TBMM Başkanı Numan Kurtulmuş, Cenevre Başkonsolosluğu’nda İsviçre’deki Türk sivil toplum kuruluşlarının temsilcileriyle gerçekleştirdiği toplantının ardından gazetecilerin sorularını cevapladı. Cenevre’deki programlarını değerlendiren Kurtulmuş, milletvekilleriyle birlikte Parlamentolar Arası Birlik (PAB) 149. Genel Kurulu’na katılmak üzere Cenevre’de bulunduklarını, yarın ve sonraki günlerde Genel Kurul çalışmalarının olacağını ifade etti. İslam İşbirliği Teşkilatı Parlamento Birliği’nin (İSİPAB) istişare toplantısını yaptıklarını dile getiren Kurtulmuş, “İslam ülkelerinden çok sayıda meclis başkanı ve meclislerini temsil eden heyetler buradaydı. Bugünkü bizim İSİPAB toplantısında, önceki toplantısındaki temel konularımızın başında gelen husus, APA Genel Kuruluna Cezayir ve Filistin tarafından verilen, Filistin halkının davasının savunulması ve İsrail’in saldırganlığının durdurulmasıyla ilgili bir acil gündem talebi var” dedi.
Acil gündem talebinin Genel Kurul’da ele alınması ve oylanarak bu kararın çıkartılması için gayret sarf edileceğini belirten Kurtulmuş, “Ayrıca hemen bu toplantıdan sonra bizim milletvekili arkadaşlarımız ve diğer ülkelerin katılımcı milletvekilleri, kendi bölgelerindeki diğer parlamenterle de temas haline geçerek yarın ve öbür gün devam edecek Genel Kurulda bu kararın alınması için bütün gücümüzü ortaya koyacağız, seferber edeceğiz.

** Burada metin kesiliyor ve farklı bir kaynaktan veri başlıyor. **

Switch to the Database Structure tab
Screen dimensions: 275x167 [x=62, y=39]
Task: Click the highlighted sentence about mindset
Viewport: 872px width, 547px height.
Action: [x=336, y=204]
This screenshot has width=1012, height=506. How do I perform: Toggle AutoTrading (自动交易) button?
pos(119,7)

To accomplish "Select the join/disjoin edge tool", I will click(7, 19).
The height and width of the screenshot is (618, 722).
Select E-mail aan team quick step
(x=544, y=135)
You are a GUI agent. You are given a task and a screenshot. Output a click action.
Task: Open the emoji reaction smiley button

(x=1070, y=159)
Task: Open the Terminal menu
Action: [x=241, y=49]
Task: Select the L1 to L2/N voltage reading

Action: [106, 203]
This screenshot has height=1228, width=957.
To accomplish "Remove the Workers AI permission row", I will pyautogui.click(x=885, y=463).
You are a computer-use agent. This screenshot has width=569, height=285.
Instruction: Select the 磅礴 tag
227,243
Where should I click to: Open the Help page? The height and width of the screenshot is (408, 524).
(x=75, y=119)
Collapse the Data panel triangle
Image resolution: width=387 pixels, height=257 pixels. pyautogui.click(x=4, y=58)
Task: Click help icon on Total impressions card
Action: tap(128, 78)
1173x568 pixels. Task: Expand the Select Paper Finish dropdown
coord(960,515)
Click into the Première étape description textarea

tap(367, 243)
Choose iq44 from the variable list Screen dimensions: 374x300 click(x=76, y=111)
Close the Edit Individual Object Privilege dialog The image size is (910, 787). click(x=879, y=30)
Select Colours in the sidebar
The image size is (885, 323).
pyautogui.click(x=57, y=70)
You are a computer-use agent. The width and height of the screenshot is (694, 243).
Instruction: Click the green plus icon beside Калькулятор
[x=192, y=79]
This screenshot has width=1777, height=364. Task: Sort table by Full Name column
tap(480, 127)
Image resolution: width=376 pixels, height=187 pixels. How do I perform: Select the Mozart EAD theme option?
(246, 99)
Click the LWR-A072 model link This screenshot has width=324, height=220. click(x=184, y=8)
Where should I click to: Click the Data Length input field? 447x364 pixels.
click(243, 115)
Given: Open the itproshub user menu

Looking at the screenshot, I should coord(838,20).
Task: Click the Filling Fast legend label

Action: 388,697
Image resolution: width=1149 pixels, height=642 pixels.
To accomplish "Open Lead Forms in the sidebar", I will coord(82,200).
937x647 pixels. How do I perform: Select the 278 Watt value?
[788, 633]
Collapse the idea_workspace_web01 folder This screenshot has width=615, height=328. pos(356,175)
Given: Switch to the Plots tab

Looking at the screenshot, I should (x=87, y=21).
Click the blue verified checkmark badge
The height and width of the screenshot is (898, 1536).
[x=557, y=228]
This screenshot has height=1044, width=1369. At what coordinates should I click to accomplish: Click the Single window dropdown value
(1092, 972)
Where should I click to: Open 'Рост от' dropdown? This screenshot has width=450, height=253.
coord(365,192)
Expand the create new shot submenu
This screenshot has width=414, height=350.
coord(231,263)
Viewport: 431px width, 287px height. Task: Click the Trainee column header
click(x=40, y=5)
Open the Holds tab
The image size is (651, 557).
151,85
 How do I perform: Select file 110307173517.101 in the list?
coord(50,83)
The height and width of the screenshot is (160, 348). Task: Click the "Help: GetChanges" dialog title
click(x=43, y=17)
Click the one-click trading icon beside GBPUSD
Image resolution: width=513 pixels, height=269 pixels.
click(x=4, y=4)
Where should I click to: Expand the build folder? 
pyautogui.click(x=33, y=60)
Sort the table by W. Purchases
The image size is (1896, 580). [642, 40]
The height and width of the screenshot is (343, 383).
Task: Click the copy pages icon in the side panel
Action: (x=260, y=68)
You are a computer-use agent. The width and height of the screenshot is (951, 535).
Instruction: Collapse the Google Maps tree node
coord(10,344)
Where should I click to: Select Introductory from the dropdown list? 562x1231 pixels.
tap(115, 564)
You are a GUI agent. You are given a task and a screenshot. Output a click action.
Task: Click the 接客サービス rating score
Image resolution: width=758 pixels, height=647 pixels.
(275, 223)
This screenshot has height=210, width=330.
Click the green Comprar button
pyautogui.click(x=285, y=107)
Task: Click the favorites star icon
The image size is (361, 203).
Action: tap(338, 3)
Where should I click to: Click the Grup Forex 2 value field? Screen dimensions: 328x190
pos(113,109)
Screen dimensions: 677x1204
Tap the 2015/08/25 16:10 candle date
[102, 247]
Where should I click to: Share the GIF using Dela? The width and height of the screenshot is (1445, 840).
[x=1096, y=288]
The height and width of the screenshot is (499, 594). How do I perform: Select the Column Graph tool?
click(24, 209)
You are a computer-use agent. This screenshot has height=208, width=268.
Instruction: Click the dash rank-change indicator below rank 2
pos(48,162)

Ümit ederim ki bu acil gündem tasarısı kabul edilir ve böylece Filistin’de yaşananların uluslararası gündeme daha rahat bir şekilde taşınması ve İsrail hükümetinin durdurulmasıyla ilgili özellikle Uluslararası Adalet Divanı’nda alınan kararların ve Birleşmiş Milletlerin kararlarına uyması konusunda İsrail’e politik bir baskının yapılması mümkün olur” şeklinde konuştu.
APA’nın önceki genel kurulunda benzer bir tasarının sadece 12 oy eksikliği dolayısıyla gündeme girmediğini dile getiren Kurtulmuş, bu toplantıda ise yeterli sayıya ulaşmayı ümit ettiklerini söyledi.

“3. maddeyle ilgili bir tartışma varmış gibi göstermek en hafif tabiriyle haksızlıktır”

TBMM Başkanı olarak bugüne kadar önümüzdeki anayasa süreçlerine ilişkin konuşmaktan bilerek hep kaçındığını kaydeden Kurtulmuş, “Çünkü benim Meclis Başkanı olarak en temel görevim bu sürecin açık, şeffaf ve herkesi işin içine katacak şekilde sürdürülebilmesidir. Geçtiğimiz yasama yılında bütün siyasi partilerle temaslar gerçekleşti. Hiçbir siyasi parti kategorik olarak kapıyı kapatmadı. Tabii ki eleştirileri var, demokrasinin güzelliği de burada. Herkes farklı fikirleri söyleyecek ama sonuçta partiler arasında eğer Meclis’te güzel bir konsensüs ortaya çıkarsa bizim zihnimizden geçen çok büyük bir katılımla, çok büyük bir ortaklıkla parlamentoda 400’ün çok üstünde bir oyla anayasa kabul edilsin. Bunun için çalışmaları sürdürüyoruz” ifadelerini kullandı.
Meclis’te 6 siyasi parti grubunun bulunduğunu, 14 siyasi partinin temsil edildiğini belirten Kurtulmuş, yeni anayasa yapım sürecinde sadece partilerin görüşlerinin alındığı bir süreç değil, hukuk fakültelerinin, yargı camiasının, sivil toplum kuruluşlarının, kararı ve kanaati olan, bu konuyla ilgili çalışması olan herkesin görüşlerinin açık bir şekilde tartışılabileceği bir platformu oluşturmaya çalıştıklarını vurguladı. Kurtulmuş, “Meclis’in açılmasından bir gün evvel yaptığım basın toplantısı ama ondan evvelki birçok görüşmemde, televizyon konuşmalarında açıklıkla ifade ettim. İlk 4 maddeyle ilgili bir tartışma söz konusu değildir. Kaldı ki bu konuda da çok titiz olmamız gerektiği bir süreçteyiz. Altını çizerek en az 7-8 kere söylediğimi ben hatırlıyorum. İlk 4 madde hakkında tartışma yapılması, tartışmanın başlatılması aslında sürece zarar veren ve vakit kaybettiren bir gelişme olur” diye konuştu.

Gazi Üniversitesi’ndeki konuşmasında sanki 3. maddeyle ilgili bir mesele gündeme geliyormuş gibi yanlış bir algının oluşturulmaya çalışıldığını söyleyen Kurtulmuş, “Bu en hafif ifadeyle bir algı meselesidir, algı yönetimidir. Kabul etmem mümkün değil. Konuşmamın hiçbir yerinde 3. madde diye bir şey geçmemiştir. Ben şunu söylüyorum. Usul esasa mukaddemdir. Yani anayasada hangi maddeleri yazacağınızdan daha ziyade, anayasanın nasıl yapılacağı, demokratik, şeffaf bir şekilde süreçlerin hangi yöntemlerle yönetileceği ve bu süreçte de anayasanın ruhuna, yapımına, diline ilişkin konuları ben şimdiye kadar konuştum. 3. maddeyle ilgili bir tartışma varmış gibi göstermek en hafif tabiriyle haksızlıktır, yanlışlıktır ve bir algı operasyonudur” dedi.